Cell type-specific biotin labeling in vivo resolves regional neuronal and astrocyte proteomic differences in mouse brain

Abstract

Proteomic profiling of brain cell types using isolation-based strategies pose limitations in resolving cellular phenotypes representative of their native state. We describe a mouse line for cell type-specific expression of biotin ligase TurboID, for in vivo biotinylation of proteins. Using adenoviral and transgenic approaches to label neurons, we show robust protein biotinylation in neuronal soma and axons throughout the brain, allowing quantitation of over 2000 neuron-derived proteins spanning synaptic proteins, transporters, ion channels and disease-relevant druggable targets. Next, we contrast Camk2a-neuron and Aldh1l1-astrocyte proteomes and identify brain region-specific proteomic differences within both cell types, some of which might potentially underlie the selective vulnerability to neurological diseases. Leveraging the cellular specificity of proteomic labeling, we apply an antibody-based approach to uncover differences in neuron and astrocyte-derived signaling phospho-proteins and cytokines. This approach will facilitate the characterization of cell-type specific proteomes in a diverse number of tissues under both physiological and pathological states.

Fig. 1. Development and validation of the Rosa26^TurboID/wt mouse line for cell type-specific proteomics.
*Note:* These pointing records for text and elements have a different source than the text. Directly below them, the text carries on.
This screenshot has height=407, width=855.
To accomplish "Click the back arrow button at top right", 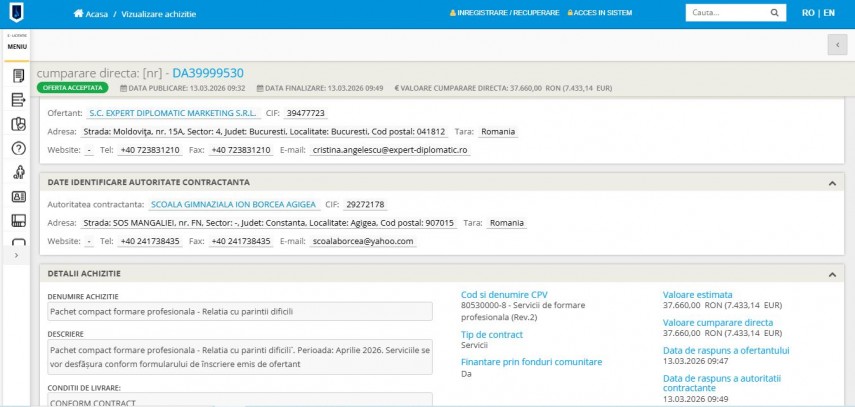I will (837, 45).
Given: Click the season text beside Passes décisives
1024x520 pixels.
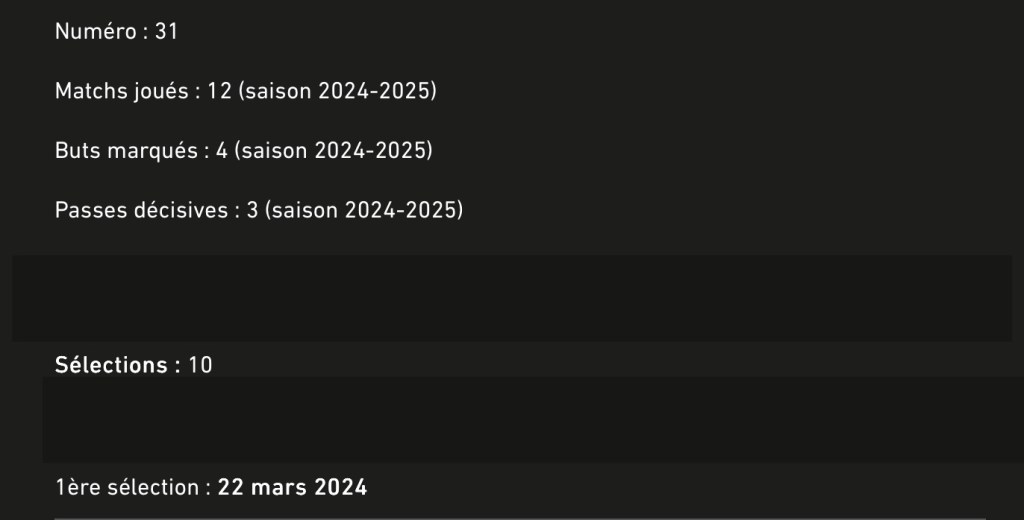Looking at the screenshot, I should pyautogui.click(x=365, y=211).
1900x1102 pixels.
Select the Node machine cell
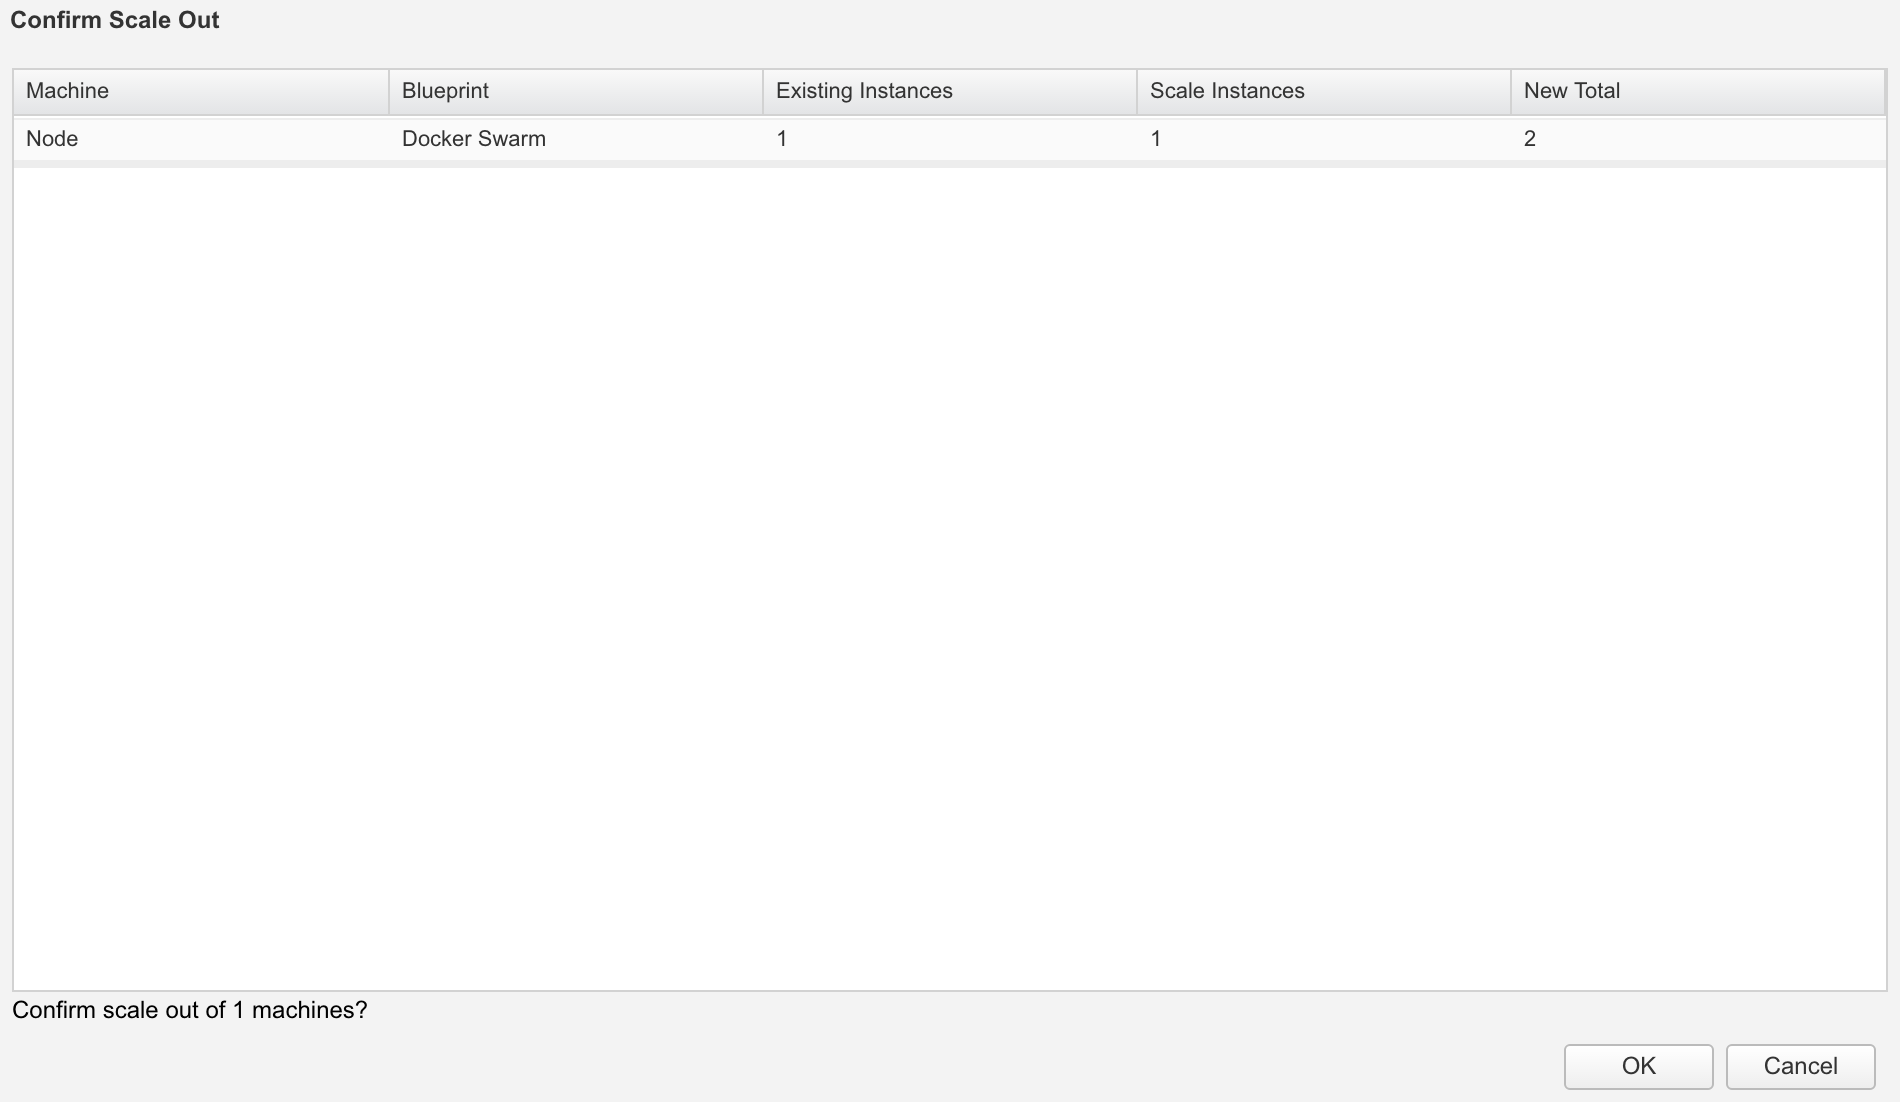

a Genetic strategy for targeting TurboID (V5-TurboID-NES) to the Rosa26 locus. b Schematic of AAV studies to direct Cre recombinase expression in hippocampal neurons (n = 3 WT mice with no injections, n = 3 WT mice received AAV9-hSyn-Cre, n = 3 Rosa26^TurboID/wt mice received AAV9-hSyn-Cre). c Representative immunofluorescence images of CA2/3 of the hippocampus from WT/hSyn (n = 3 mice) and Rosa26^TurboID/wt/hSyn (n = 3 mice) showing biotinylation (green: streptavidin Alexa488) in relation to neuronal nuclei (magenta: NeuN). d Western blot of brain lysates (representative animal from n = 3 mice/group) probed with streptavidin fluorophore, anti-V5, and anti-Gapdh antibodies. Rosa26^TurboID/wt/hSyn brain showed biotinylated proteins of different molecular weights as compared to few endogenously biotinylated proteins in the two control groups. Right: Densitometry confirming significant increase in biotinylation signal in Rosa26^TurboID/wt/hSyn brains (one-way ANOVA, ****p = 0.0001; data represented as mean ± SEM). e Western blot (left) and silver stain (right) of enriched biotinylated proteins after streptavidin-pulldown and release of biotinylated proteins from 10% of streptavidin beads (representative images from n = 3 mice/group). As compared to minimal protein enriched in the two control groups, several biotinylated proteins were enriched from Rosa26^TurboID/wt/hSyn brain. f Volcano plots showing differentially enriched proteins comparing Rosa26^TurboID/wt/hSyn (n = 3) and control mice (n = 3 WT and n = 3 WT/hSyn). Orange symbols (two-sided T-test unadjusted p ≤ 0.05 and ≥2-fold change) represent biotinylated proteins enriched in the Rosa26^TurboID/wt/hSyn brain and examples of neuron-specific proteins are highlighted, in addition to TurboID. Blue symbols represent endogenously biotinylated carboxylases enriched in the control brains. For group wise comparisons, see Supplementary Fig. 1. g Results from GSEA of ≥2-fold biotinylated neuronal proteins (orange symbols from panel f), as compared to reference list (mouse brain: n = 7736) showed enrichment of neuronal and synaptic proteins confirming neuron-specific labeling. h Graphical representation of the number of proteins within various cellular compartments determined from GSEA. For related MS data and additional analyses, see Supplementary Data 1, 3, 7, and 8. Source data are provided as a Source Data file.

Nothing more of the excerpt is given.